#### TRECHO DO TEXTO:

□ □ □ □

Três planos: o que você precisa saber
O Plano Safra é o pilar financeiro da agricultura brasileira. Com R$ 516 bilhões destinados à agricultura empresarial e R$ 78 bilhões ao Programa Nacional de Fortalecimento da Agricultura Familiar (Pronaf), ele é o principal programa de crédito para a agricultura familiar. Portanto, é a política com maior poder de ação sobre as práticas produtivas e o uso do solo no país.
Embora o Plano Safra inclua linhas voltadas à agropecuária de baixo carbono, a maior parte dos recursos ainda se concentra em cadeias convencionais, baseadas na expansão de monoculturas. Esse modelo reforça desigualdades regionais e entre segmentos de agricultores. As linhas de financiamento verde voltadas à agricultura familiar, como o Pronaf Agroecologia, Floresta e Bioeconomia, representaram menos de 3% do total concedido na safra 2023/2024. Entre 2011 e 2020, durante a primeira fase do Plano ABC, estavam previstos R$ 197 bilhões em investimentos, mas apenas apenas R$ 21 bilhões foram efetivamente contratados.

□ □ □ □

#### OS DADOS:
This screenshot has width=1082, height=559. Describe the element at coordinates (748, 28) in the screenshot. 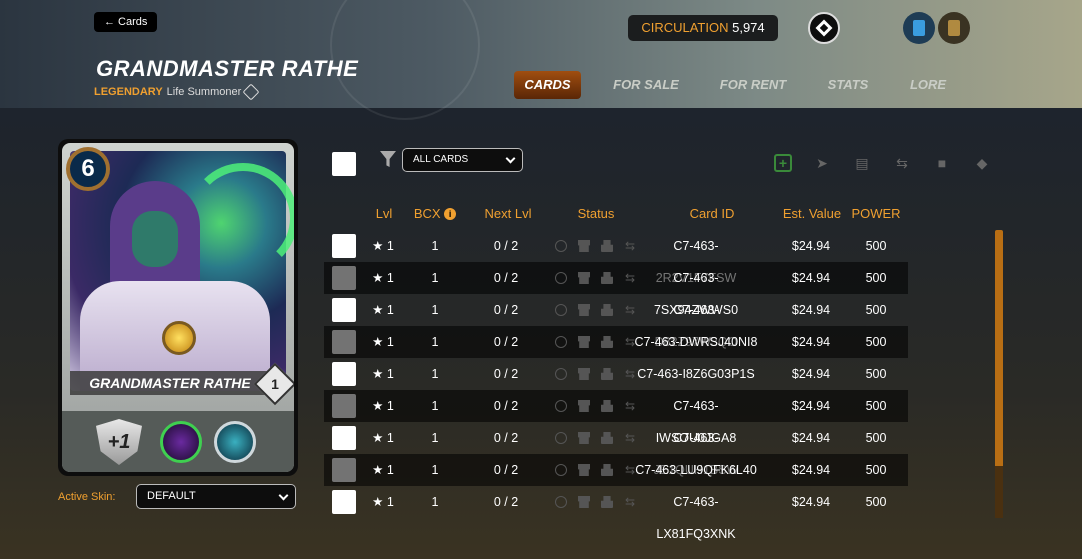

I see `circulation-value: 5,974` at that location.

□ □ □ □

#### INSTRUÇÃO 1:
Extraia do texto sobre o Plano Safra a parte que começa em "Três planos: o" e termina em "solo no país.".
#### INSTRUÇÃO 2:
Dê continuidade ao texto sobre o Plano Safra a partir da última frase apresentada.

#### RESPOSTA DO EXERCÍCIO 1:
Três planos: o que você precisa saber
O Plano Safra é o pilar financeiro da agricultura brasileira. Com R$ 516 bilhões destinados à agricultura empresarial e R$ 78 bilhões ao Programa Nacional de Fortalecimento da Agricultura Familiar (Pronaf), ele é o principal programa de crédito para a agricultura familiar. Portanto, é a política com maior poder de ação sobre as práticas produtivas e o uso do solo no país.

#### RESPOSTA DO EXERCÍCIO 2:
Para o Plano Safra se tornar um verdadeiro motor da transição justa e sustentável, é preciso uma reformulação profunda. As mudanças devem buscar eliminar conflitos entre incentivos, garantir uma distribuição mais equitativa dos recursos e alinhar o plano às metas climáticas e ecológicas assumidas pelo Brasil.
O Plano Clima é atualmente um dos eixos centrais da política climática nacional. Coordenado pelo Ministério do Meio Ambiente e Mudança do Clima, estabelece metas de mitigação e adaptação até 2035. Essas metas estão alinhadas ao Acordo de Paris e aos compromissos assumidos pelo Brasil com o anúncio de sua nova Contribuição Nacionalmente Determinada (NDC) – mecanismo pelos quais os países estabelecem como irão se inserir nos esforços internacionais pela redução das emissões de gases que causam o aquecimento global.
Entre os avanços do Plano Clima estão a inclusão da restauração florestal e do desmatamento privado impulsionado pela expansão da fronteira agropecuária na contabilização de emissões e no estabelecimento de metas.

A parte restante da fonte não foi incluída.